Un espacio para la cultura
El proyecto contempla una transformación completa del lugar. Se refaccionaron los baños, se reforzó el escenario y se reacondicionaron los camarines. También se construyó una enfermería y un estacionamiento con capacidad para 60 vehículos, con acceso exclusivo para camiones técnicos. Además, se definió que las actividades deportivas que solían realizarse allí serán trasladadas al Complejo Ledesma.

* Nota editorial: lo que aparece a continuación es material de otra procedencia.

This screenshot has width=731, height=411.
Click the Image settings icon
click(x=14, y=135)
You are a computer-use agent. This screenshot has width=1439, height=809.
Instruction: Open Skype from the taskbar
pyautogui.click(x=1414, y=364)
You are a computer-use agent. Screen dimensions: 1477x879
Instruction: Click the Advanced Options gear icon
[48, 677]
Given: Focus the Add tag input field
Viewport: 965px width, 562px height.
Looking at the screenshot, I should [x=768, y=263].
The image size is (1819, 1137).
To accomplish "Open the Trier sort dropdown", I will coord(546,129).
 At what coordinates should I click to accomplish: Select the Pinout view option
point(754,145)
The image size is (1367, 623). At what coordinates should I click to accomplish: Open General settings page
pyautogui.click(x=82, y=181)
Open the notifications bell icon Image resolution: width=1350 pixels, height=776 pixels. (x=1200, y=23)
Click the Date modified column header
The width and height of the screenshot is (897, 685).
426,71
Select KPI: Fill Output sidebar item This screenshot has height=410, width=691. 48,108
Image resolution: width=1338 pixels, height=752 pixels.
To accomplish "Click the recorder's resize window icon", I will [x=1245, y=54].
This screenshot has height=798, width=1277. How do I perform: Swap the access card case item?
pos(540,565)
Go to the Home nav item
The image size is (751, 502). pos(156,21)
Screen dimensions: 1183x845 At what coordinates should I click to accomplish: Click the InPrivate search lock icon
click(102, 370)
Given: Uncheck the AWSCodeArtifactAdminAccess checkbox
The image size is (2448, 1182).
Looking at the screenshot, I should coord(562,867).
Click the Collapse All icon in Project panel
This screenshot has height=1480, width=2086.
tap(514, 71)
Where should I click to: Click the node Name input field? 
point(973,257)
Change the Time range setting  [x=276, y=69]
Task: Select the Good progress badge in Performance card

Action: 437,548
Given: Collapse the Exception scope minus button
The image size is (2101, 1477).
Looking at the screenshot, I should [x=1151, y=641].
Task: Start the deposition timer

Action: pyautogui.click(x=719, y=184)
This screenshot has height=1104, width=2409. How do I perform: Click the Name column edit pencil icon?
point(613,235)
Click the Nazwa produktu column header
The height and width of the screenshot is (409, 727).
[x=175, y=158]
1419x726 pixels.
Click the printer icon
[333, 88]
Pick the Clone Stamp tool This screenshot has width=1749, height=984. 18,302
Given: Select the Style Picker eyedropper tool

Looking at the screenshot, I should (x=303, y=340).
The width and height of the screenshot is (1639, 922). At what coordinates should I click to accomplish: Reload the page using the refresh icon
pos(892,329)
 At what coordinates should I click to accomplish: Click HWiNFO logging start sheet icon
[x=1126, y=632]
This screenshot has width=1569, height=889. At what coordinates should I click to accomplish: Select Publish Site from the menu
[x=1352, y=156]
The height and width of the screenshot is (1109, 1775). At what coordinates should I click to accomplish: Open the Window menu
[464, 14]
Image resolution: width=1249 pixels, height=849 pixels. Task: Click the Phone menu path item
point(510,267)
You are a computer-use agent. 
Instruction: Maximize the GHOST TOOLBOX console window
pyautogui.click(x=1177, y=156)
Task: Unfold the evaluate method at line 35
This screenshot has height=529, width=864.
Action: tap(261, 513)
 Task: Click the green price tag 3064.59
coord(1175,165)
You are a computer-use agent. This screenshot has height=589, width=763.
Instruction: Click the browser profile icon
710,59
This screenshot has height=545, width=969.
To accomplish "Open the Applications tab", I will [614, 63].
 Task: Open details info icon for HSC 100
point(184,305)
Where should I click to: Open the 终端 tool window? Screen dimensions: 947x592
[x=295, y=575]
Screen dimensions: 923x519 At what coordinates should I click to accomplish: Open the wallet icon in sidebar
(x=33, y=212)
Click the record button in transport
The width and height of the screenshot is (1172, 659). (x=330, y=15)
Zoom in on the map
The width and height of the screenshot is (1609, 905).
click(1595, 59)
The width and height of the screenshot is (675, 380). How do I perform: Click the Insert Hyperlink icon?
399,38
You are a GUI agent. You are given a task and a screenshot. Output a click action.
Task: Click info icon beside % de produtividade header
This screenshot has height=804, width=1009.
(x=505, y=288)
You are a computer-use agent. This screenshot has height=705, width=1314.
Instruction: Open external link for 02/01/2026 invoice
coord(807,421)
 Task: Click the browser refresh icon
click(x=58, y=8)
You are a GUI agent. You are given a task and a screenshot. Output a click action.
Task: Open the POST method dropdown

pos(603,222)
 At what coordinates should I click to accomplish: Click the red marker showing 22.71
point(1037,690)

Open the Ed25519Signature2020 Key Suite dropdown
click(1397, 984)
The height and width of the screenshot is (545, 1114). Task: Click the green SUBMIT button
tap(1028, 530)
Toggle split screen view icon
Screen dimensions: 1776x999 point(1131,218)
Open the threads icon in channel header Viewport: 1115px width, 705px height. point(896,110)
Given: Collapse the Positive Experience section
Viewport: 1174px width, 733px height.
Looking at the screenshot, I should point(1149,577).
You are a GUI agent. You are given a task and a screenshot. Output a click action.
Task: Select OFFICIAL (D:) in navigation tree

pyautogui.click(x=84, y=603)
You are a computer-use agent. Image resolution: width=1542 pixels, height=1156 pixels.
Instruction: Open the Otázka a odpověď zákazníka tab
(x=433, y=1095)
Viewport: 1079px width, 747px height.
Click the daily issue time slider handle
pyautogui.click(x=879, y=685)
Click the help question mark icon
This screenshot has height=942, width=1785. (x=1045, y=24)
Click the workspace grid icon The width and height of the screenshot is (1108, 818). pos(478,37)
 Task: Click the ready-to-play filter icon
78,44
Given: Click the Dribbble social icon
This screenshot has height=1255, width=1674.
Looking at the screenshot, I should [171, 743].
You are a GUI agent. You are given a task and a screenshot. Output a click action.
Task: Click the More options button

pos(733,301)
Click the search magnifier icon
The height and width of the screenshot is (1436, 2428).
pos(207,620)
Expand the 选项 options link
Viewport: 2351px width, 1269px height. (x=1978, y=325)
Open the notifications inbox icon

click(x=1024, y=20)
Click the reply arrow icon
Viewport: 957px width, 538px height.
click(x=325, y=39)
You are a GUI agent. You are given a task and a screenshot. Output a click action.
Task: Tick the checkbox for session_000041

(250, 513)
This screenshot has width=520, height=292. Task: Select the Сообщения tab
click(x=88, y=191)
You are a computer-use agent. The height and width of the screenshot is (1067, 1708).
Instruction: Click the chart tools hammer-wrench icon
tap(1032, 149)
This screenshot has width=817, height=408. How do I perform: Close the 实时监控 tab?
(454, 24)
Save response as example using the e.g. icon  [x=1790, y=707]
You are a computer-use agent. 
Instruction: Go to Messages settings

“Queremos que este espacio esté preparado para recibir espectáculos de gran envergadura, con todas las condiciones necesarias de seguridad, comodidad y funcionalidad”, explicó Chahla. La jefa municipal destacó la articulación entre el sector público y el privado para organizar eventos de calidad y proyectar al Palacio como un polo cultural durante todo el año.
Obras con visión integral
Luis Lobo Chaklián, secretario de Obras Públicas, precisó que el plan se enmarca en una política de puesta en valor del patrimonio edilicio de la ciudad. En el caso del Palacio, se instalaron luminarias nuevas, se trabajó en la cubierta del techo y se renovaron los pisos. Además, se colocó una cerca perimetral liviana para proteger el predio sin afectar la estética del entorno.
“El compromiso de la gestión es que este edificio esté preparado para recibir no solo espectáculos culturales, sino también eventos deportivos o religiosos, con servicios adecuados para el público”, remarcó.
También se realizó una intervención en el paisaje, con diseño arquitectónico y la incorporación de plantas para embellecer el entorno. La restauración del acceso principal y la incorporación de parquizado buscan destacar la conexión con el Parque 9 de Julio.
Tecnología y seguridad
Uno de los aspectos más destacados es la renovación integral del sistema de iluminación. Según explicó el director de Alumbrado y Semáforos, Sergio Gao, se colocaron más de 200 nuevos artefactos con tecnología específica y tableros de alta capacidad eléctrica para garantizar el funcionamiento del aire acondicionado.
Además, se repuso el cableado subterráneo que había sido vandalizado y se incorporó un sistema lumínico RGB, que permite cambiar los colores e intensidades en distintas zonas del edificio, como la fachada, los balcones y el techo.
La directora de Planificación Urbanística, Guadalupe Rearte, señaló que también se trabajó en la accesibilidad: se construyeron rampas, se refaccionaron contrapisos y se reacondicionaron los espacios interiores para un uso más inclusivo.
Una nueva etapa para un ícono urbano
Con estas obras, la Municipalidad busca que el Palacio de los Deportes recupere su rol como epicentro de la cultura tucumana. La apuesta es ambiciosa: no solo se trata de refaccionar un edificio, sino de transformarlo en una referencia del espectáculo y el arte en el norte argentino.
El 10 de abril, la voz de Calamaro inaugurará esta nueva etapa. Pero el verdadero protagonista será el público tucumano, que vuelve a tener un espacio renovado, moderno y seguro para disfrutar. El Palacio está de regreso.